* [TRECHO]:
A diretora e roteirista Anna Elizabeth James tem a mão pesadíssima para a condução das cenas. Talvez ela tema que suas simbologias não sejam claras o bastante, ou duvide da capacidade de compreensão do espectador. De qualquer modo, ressalta suas intenções ao limite do absurdo: o erotismo entre as duas mulheres se confirma por uma sucessão vertiginosa de fusões, sobreposições, câmeras lentas e imagens deslizando por todos os lados, sem saber onde parar. A escritora bebe uísque e fuma charutos o dia inteiro (é preciso lhe colocar um objeto fálico na boca, claro), enquanto a casta funcionária mostra os seios, segura facas de maneira sensual e acidentalmente entra no quarto da patroa sem bater na porta. Por Trás da Inocência (2021) se torna um herdeiro direto da estética soft porn da televisão aberta (alô, Emmanuelle) e do erotismo de banca de jornal, tipo considerado “baixa literatura” por suas simplicidades e exageros. Ora, bons diretores conseguem extrair maravilhas de um material semelhante (vide François Ozon). Já a diretora encara esta premissa como se tivesse uma obra-prima em mãos, evitando assumir a óbvia vertente trash. Em consequência, a imagem é tomada por sobreposições do sexo oral feminino a um buquê de rosas, mulheres passando protetor solar nas costas uma da outra (com direito a gemidos) e carícias nos seios dentro do provador de uma loja.

* [INSTRUÇÃO ESCRITA 1]: Indique se cada afirmação a seguir está de acordo com o trecho, respondendo sim ou não e citando literalmente as palavras do trecho que decidem a questão. (a) Anna Elizabeth James é, ao mesmo tempo, diretora e roteirista do filme. (b) A escritora bebe vinho o dia inteiro. (c) A diretora assume a vertente trash da premissa.

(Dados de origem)
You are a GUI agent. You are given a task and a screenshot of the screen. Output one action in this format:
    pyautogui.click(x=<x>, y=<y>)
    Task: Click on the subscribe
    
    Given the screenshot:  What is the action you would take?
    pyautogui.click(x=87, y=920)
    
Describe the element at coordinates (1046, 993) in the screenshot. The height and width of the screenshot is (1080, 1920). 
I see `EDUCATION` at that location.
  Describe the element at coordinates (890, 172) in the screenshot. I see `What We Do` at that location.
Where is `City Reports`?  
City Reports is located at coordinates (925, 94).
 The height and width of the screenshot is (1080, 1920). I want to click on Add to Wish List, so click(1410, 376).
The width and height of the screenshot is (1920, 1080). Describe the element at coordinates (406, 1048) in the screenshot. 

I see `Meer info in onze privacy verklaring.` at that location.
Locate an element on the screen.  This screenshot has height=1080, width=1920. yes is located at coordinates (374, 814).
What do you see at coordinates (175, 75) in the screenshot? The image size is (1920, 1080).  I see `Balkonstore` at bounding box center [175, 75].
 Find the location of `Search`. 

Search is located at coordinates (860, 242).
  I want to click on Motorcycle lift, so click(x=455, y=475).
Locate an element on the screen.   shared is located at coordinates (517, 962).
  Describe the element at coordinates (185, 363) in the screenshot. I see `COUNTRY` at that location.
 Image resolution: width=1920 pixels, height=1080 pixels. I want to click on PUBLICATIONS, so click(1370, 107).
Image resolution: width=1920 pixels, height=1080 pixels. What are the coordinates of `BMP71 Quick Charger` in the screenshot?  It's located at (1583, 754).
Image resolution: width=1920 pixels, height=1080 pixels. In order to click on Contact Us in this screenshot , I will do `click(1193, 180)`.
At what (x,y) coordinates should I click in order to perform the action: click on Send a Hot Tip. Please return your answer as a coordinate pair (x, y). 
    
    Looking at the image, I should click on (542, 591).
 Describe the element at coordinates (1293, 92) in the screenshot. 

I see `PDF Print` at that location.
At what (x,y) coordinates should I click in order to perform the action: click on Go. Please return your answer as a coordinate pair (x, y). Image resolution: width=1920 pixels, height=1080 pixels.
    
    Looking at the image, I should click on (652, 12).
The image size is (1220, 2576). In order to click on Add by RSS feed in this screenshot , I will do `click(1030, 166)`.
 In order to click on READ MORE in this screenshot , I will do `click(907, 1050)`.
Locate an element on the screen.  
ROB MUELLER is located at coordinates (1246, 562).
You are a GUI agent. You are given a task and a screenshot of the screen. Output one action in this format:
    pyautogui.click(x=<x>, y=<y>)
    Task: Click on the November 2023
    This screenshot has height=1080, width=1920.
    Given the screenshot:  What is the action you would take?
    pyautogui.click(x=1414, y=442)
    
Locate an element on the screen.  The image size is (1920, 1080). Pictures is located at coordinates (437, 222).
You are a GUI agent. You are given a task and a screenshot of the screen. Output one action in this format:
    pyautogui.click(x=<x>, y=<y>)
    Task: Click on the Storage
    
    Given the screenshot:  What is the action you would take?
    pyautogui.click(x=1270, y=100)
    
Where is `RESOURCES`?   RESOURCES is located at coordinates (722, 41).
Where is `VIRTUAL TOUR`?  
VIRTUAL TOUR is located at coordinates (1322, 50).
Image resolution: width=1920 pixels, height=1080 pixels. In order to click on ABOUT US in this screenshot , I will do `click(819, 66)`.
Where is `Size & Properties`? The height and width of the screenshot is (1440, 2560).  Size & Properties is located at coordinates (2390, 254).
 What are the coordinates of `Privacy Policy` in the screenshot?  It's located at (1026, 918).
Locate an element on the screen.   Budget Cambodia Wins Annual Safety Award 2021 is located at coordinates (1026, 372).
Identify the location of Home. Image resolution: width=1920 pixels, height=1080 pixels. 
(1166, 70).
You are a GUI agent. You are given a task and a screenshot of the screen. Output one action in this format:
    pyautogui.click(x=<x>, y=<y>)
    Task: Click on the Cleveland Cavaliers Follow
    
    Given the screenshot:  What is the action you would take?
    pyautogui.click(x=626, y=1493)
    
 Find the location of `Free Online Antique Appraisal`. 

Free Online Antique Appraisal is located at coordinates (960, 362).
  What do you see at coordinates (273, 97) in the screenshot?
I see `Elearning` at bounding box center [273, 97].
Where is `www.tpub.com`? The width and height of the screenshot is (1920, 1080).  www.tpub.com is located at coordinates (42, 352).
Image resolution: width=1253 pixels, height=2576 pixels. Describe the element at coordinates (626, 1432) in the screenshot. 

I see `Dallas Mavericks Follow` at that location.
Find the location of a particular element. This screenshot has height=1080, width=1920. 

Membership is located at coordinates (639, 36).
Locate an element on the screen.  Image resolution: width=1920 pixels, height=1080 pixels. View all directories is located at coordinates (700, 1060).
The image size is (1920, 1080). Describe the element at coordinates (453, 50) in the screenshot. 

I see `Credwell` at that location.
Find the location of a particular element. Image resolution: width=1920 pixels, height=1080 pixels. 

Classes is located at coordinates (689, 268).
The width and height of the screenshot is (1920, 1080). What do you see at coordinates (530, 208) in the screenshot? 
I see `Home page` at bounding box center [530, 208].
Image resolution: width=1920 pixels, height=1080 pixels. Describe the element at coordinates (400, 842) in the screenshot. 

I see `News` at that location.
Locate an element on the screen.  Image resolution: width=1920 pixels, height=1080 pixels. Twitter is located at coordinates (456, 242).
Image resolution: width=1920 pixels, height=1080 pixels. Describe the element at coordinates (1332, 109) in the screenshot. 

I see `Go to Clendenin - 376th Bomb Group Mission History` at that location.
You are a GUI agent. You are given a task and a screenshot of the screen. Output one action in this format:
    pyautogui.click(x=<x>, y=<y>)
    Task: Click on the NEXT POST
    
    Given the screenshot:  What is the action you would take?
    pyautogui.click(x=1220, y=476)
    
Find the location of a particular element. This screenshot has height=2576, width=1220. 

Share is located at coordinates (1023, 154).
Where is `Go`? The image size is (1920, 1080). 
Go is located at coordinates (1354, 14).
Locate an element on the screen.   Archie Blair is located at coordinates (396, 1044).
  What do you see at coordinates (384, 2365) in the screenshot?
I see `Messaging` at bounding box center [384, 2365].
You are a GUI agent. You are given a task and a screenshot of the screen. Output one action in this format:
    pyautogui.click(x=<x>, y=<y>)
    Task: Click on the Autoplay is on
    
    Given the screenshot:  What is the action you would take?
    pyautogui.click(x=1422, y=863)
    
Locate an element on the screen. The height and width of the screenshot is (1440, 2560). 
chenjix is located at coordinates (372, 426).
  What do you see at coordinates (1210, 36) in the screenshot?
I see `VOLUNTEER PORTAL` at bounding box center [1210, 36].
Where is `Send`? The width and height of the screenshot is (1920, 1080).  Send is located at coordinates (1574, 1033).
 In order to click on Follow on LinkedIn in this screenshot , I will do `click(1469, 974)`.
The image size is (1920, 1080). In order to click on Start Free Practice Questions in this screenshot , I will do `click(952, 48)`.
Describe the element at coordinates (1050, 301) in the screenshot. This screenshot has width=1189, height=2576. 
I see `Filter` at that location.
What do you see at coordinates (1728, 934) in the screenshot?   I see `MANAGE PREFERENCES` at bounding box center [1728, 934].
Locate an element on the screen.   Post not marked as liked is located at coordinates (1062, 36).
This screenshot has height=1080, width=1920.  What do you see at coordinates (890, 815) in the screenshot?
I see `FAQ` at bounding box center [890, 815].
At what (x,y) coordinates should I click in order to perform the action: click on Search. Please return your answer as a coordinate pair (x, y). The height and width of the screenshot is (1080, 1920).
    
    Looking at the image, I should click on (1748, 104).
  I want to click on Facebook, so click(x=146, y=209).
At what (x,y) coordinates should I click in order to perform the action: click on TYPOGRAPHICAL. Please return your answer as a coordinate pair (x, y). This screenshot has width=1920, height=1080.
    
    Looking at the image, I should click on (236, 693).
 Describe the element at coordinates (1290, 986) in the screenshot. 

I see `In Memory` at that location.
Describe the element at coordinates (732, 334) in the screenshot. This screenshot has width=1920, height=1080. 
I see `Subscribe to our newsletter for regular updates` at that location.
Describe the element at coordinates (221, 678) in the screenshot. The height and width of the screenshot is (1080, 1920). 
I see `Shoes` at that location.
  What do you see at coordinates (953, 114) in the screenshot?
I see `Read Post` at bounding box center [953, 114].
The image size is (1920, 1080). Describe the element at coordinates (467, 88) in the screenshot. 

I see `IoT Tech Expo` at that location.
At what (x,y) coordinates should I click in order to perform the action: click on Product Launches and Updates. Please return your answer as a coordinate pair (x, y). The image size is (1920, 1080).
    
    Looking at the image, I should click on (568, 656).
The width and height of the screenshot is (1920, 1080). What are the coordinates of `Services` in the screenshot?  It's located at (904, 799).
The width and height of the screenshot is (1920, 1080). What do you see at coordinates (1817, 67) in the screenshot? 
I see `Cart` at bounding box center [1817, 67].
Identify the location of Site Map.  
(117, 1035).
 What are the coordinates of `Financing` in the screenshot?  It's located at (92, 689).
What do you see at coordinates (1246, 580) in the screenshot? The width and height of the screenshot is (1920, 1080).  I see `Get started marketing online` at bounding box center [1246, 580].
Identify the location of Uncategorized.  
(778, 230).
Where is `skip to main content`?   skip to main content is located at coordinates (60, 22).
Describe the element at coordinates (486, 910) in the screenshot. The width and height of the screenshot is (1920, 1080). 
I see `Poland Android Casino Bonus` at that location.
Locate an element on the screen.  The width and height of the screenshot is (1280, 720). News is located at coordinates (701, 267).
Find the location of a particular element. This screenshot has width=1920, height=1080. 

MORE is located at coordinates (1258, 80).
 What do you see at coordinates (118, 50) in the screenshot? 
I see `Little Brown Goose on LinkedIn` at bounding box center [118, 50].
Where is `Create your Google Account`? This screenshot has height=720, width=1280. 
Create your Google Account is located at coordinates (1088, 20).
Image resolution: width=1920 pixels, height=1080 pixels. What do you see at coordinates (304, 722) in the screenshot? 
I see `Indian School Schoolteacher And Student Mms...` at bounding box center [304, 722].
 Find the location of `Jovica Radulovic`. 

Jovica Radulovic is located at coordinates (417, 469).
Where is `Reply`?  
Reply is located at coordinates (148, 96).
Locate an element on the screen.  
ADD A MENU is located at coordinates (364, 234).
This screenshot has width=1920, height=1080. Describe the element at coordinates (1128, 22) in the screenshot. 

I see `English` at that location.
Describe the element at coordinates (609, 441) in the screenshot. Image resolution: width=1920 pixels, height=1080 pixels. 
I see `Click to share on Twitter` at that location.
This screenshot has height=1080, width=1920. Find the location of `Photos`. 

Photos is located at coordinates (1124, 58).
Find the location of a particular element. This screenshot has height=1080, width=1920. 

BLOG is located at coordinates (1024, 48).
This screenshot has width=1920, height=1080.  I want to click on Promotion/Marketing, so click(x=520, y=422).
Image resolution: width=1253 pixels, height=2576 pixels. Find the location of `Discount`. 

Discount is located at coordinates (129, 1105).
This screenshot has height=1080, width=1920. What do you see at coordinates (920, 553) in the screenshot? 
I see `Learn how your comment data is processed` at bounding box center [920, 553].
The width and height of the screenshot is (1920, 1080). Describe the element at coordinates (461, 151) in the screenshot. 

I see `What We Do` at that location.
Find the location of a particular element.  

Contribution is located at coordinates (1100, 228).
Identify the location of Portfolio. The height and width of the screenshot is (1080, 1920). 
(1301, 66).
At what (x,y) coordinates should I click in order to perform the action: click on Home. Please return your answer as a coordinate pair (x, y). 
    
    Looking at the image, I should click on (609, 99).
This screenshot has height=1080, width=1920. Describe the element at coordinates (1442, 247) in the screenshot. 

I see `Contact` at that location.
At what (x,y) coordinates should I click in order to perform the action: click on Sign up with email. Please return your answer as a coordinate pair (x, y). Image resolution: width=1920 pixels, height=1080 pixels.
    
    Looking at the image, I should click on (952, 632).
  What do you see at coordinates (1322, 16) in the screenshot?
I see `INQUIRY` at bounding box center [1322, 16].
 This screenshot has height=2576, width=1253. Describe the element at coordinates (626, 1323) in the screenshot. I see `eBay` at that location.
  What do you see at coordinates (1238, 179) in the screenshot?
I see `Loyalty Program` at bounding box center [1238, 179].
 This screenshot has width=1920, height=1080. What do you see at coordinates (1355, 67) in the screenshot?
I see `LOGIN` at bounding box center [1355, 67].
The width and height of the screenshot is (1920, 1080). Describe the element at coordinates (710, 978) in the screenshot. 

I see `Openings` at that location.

* [INSTRUÇÃO ESCRITA 2]: Localize e copie todas as linhas dos dados de origem que contêm a palavra "Find", considerando a diferença entre maiúsculas e minúsculas.

* [RESPOSTA DA TAREFA 1]:
(a) Sim: "A diretora e roteirista Anna Elizabeth James".
(b) Não: "A escritora bebe uísque e fuma charutos o dia inteiro".
(c) Não: "evitando assumir a óbvia vertente trash".

* [RESPOSTA DA TAREFA 2]:
 Find the location of `Search`. 
 Find the location of `Free Online Antique Appraisal`. 
Find the location of a particular element. This screenshot has height=1080, width=1920. 
Find the location of a particular element. Image resolution: width=1920 pixels, height=1080 pixels. 
Find the location of a particular element. This screenshot has height=2576, width=1220. 
Find the location of a particular element. This screenshot has width=1920, height=1080. 
 Find the location of `Jovica Radulovic`. 
This screenshot has height=1080, width=1920. Find the location of `Photos`. 
Find the location of a particular element. This screenshot has height=1080, width=1920. 
Image resolution: width=1253 pixels, height=2576 pixels. Find the location of `Discount`. 
Find the location of a particular element.  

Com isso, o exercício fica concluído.